Using Replication-Related Techniques to Examine the Significance of Fabrics in Mississippian Society
|Title||Using Replication-Related Techniques to Examine the Significance of Fabrics in Mississippian Society|
|Publication Type||Journal Article|
|Year of Publication||2011|
|Keywords||Mississippian societies, replication stidues, southeastern North America, Textiles|
Fabrics and other fiber perishables only rarely survive in the archaeological record. To supplement analysis of physical remains, archaeologists have found that replication and related techniques can be useful in many ways. This paper focuses on the role of smaller-scale studies in investigating hypotheses about the significance of fabrics in southeastern North America between about 1000 and 400 years ago, as well as noting ways in which replication-related studies might provide additional useful information in proving or disproving particular hypotheses.
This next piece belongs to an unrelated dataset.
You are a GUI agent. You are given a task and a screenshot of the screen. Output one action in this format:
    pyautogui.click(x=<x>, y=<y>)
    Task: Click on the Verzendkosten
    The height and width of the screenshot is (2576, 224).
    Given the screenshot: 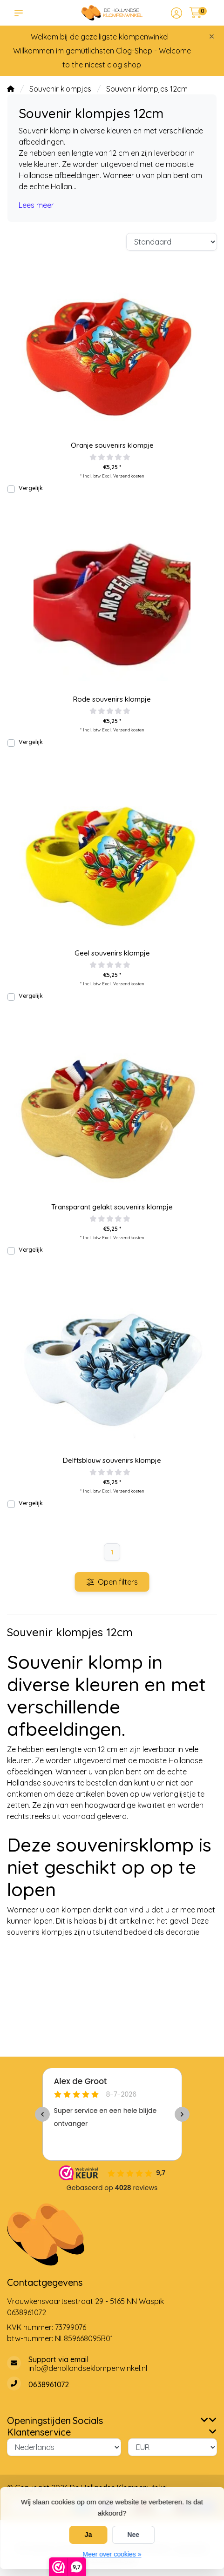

As one case study, I discuss how replication-related techniques assisted me in learning more about fabrics made and used around 700 years ago in a particular Mississippian village, including something of their social and economic significance, as well as what sorts of useful information about Mississippian fabrics might be derived through additional work along these lines. Replication-related experimentation can provide important information about the time and skill required to produce particular fabrics, and thus about the socioeconomic significance of such materials and their production within a particular community. To avoid misleading results, however, large-scale projects and multiple experiments are recommended.